### Entries
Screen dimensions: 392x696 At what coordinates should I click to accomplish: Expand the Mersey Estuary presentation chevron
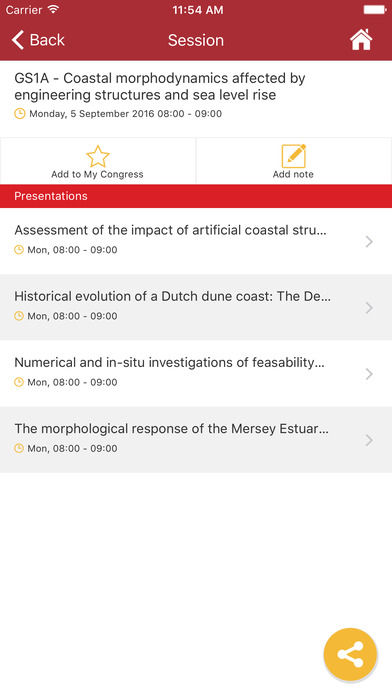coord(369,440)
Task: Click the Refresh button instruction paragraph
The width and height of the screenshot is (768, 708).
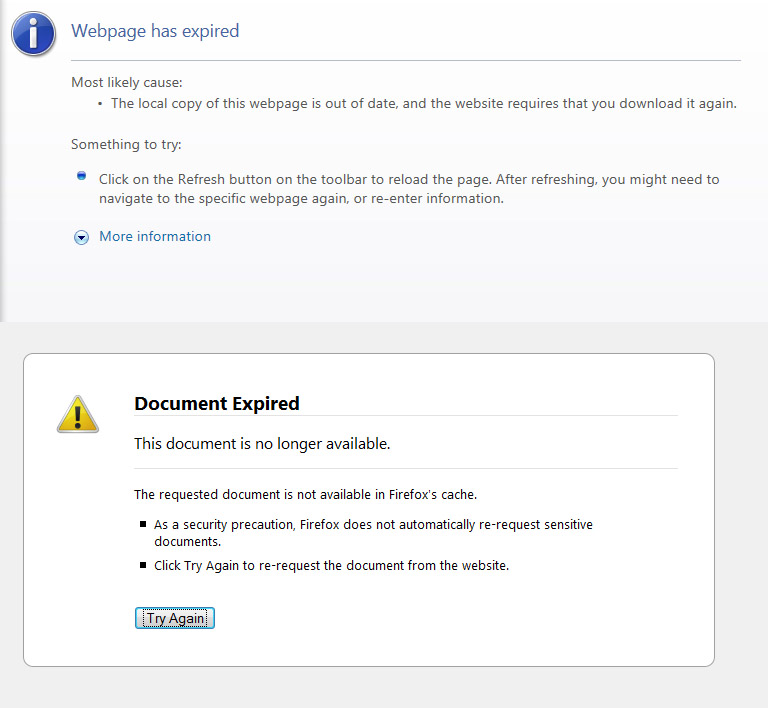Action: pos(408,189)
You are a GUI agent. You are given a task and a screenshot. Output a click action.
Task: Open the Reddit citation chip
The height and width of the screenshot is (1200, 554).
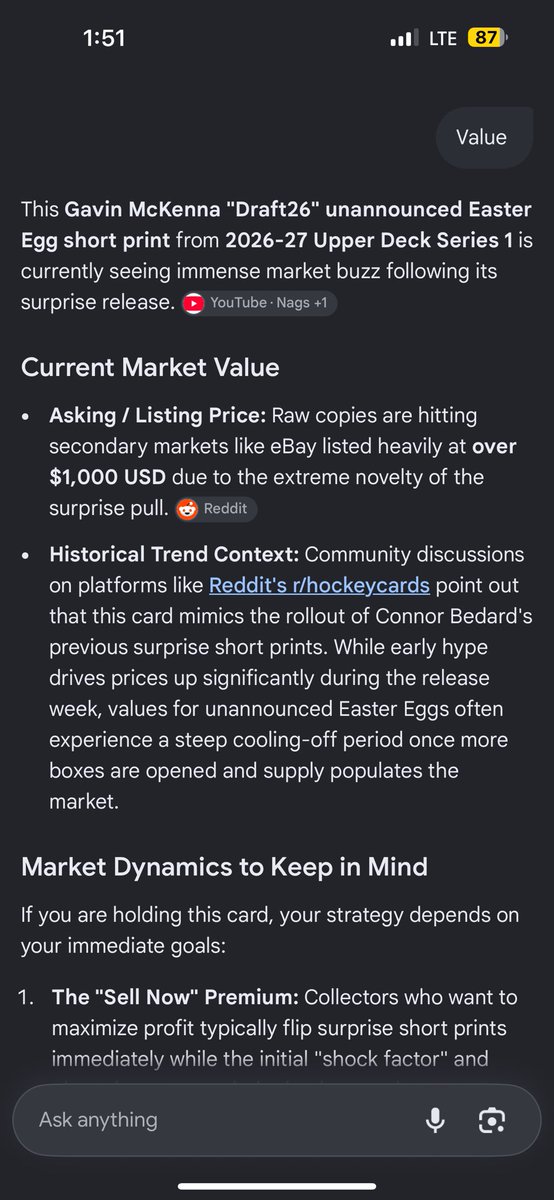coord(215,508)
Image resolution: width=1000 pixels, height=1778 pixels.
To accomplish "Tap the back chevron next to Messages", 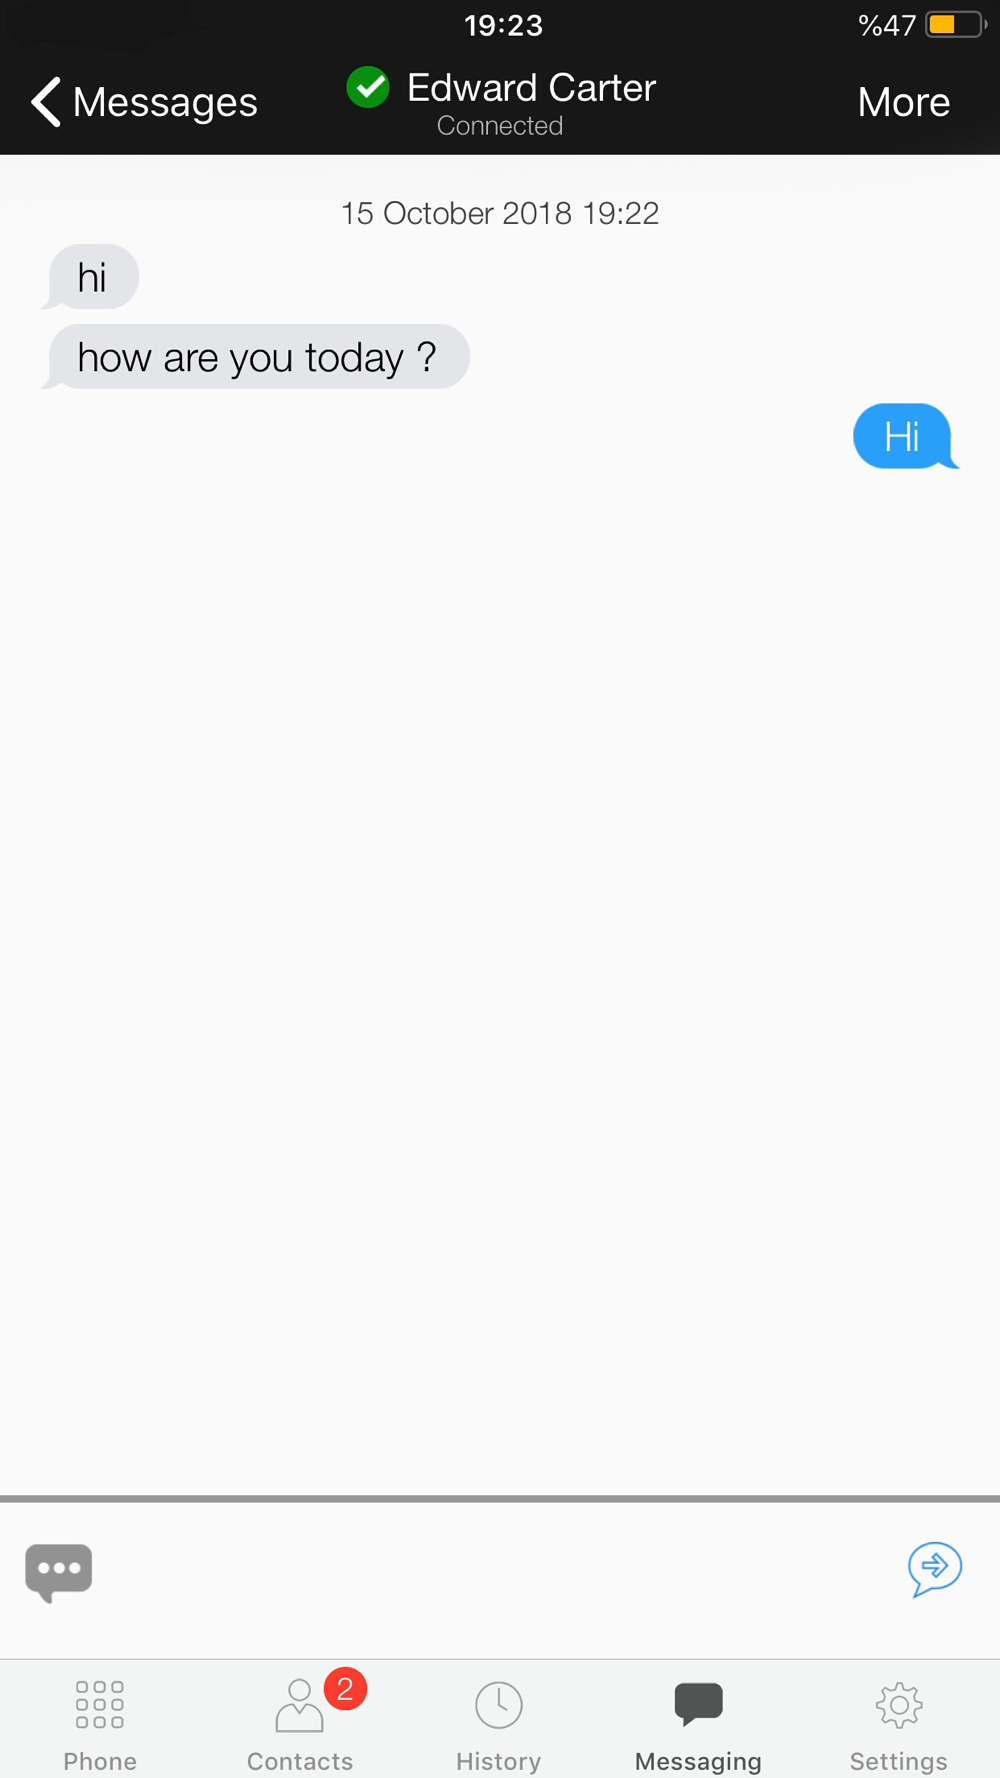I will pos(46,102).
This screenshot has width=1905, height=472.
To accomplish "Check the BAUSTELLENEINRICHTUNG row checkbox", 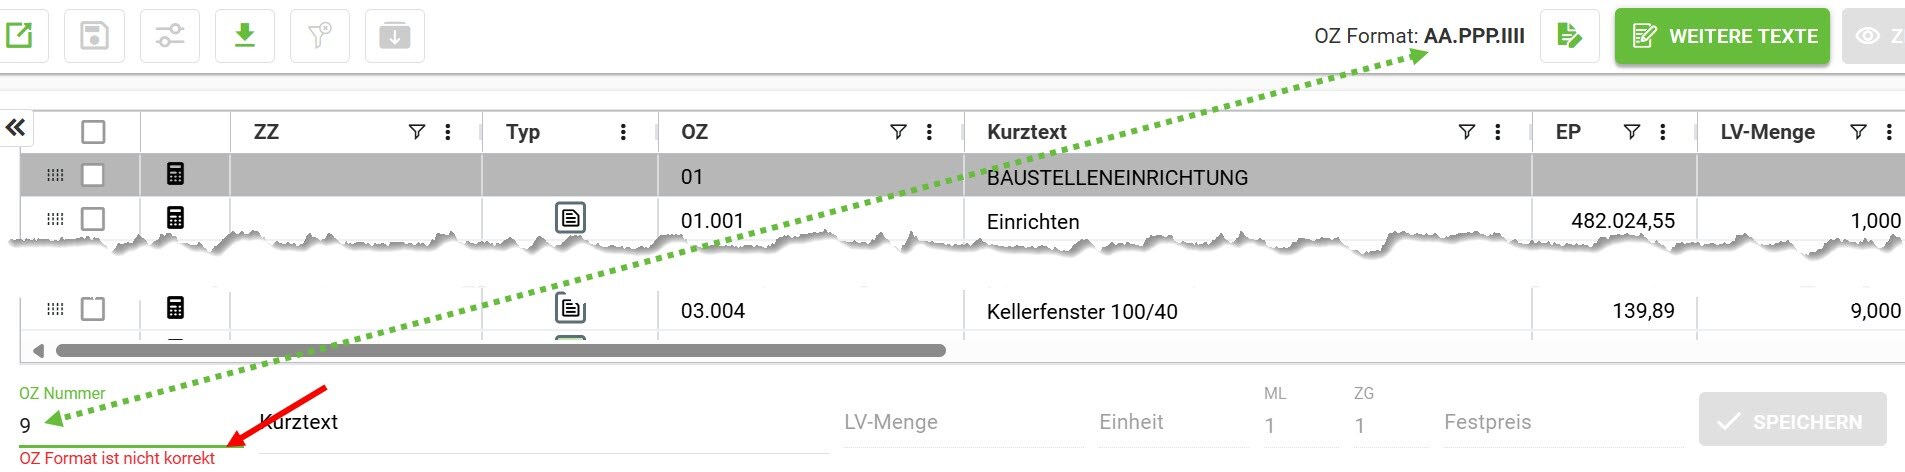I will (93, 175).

--

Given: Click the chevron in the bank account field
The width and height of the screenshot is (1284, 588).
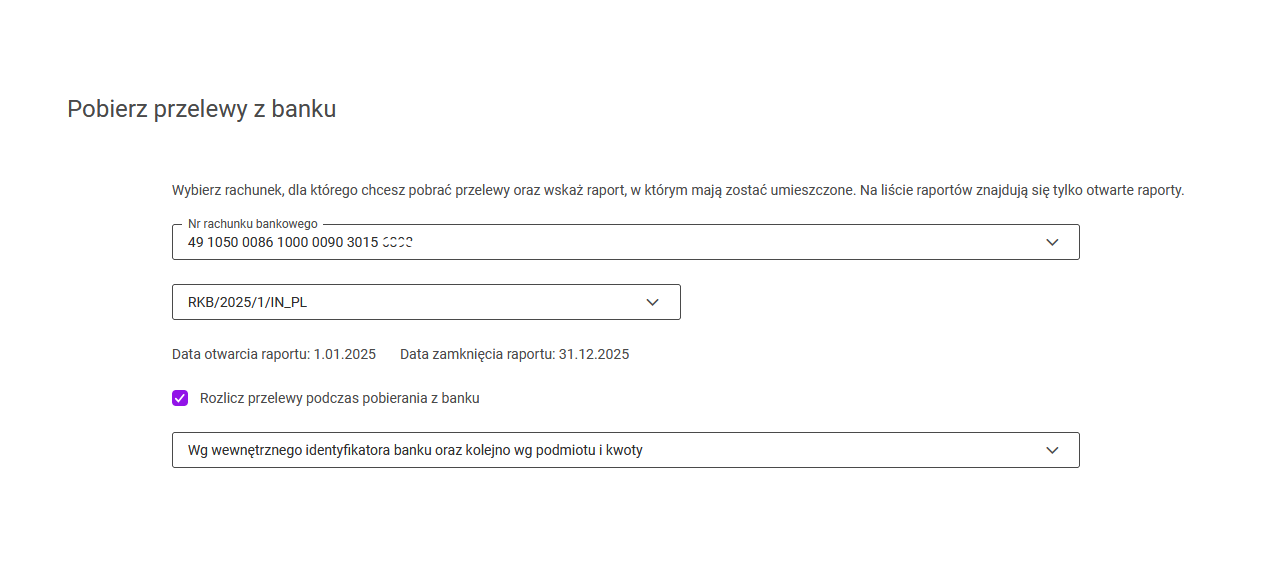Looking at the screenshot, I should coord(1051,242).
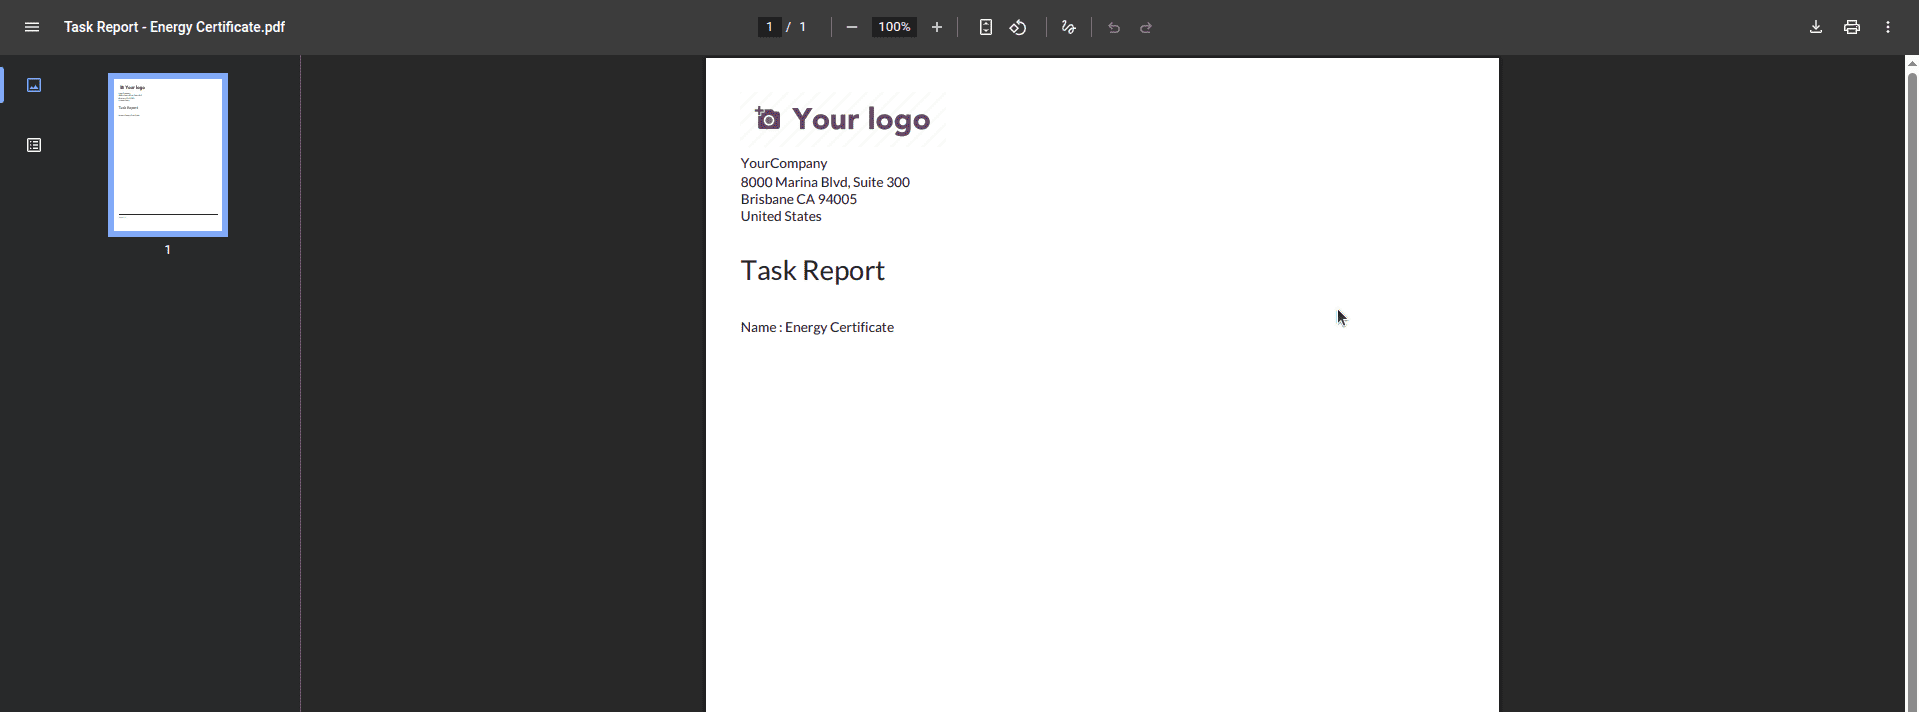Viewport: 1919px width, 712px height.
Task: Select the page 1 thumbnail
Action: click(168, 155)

---

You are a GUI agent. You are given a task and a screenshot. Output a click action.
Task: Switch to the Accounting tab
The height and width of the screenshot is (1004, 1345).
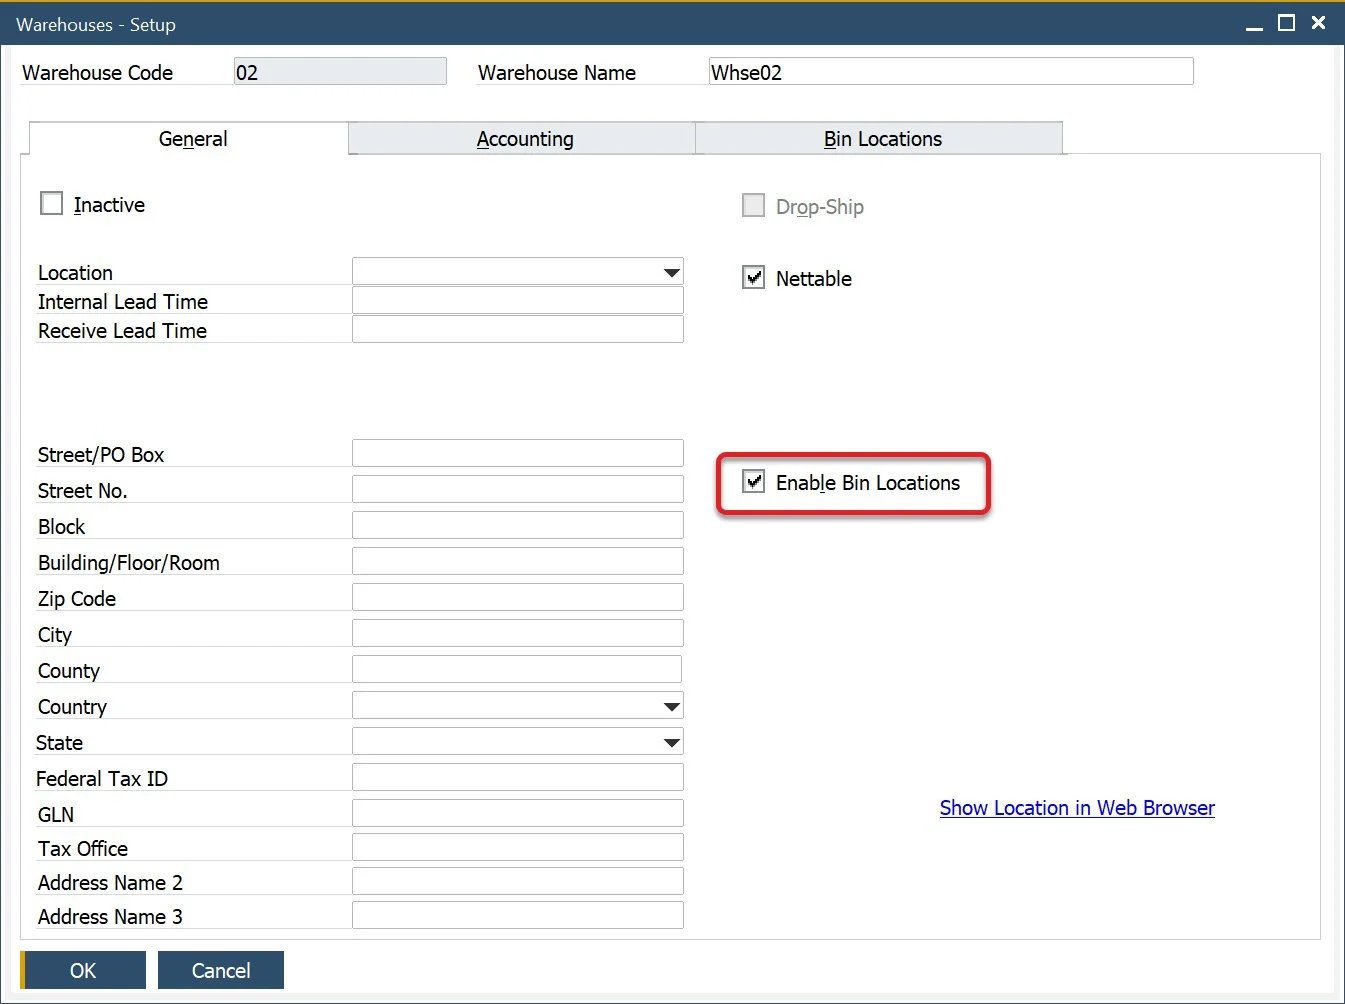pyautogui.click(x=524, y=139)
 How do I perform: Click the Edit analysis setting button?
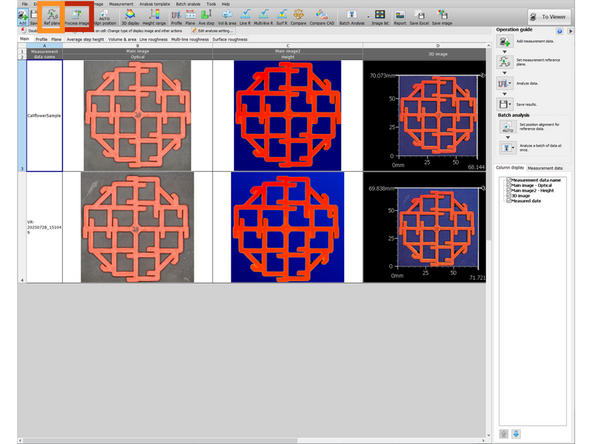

### Exercise
Rewrite the lines from the line with "Screen dimensions: 392x696" to the line with "Action: pos(408,189)", changing "Refresh" to "Reload" and keeping everything else the same. Leave the pictures out of your answer.

### Response
Screen dimensions: 392x696 At what coordinates should I click to accomplish: Expand the Mersey Estuary presentation chevron
coord(369,440)
Task: Click the Reload button instruction paragraph
The width and height of the screenshot is (768, 708).
Action: pos(408,189)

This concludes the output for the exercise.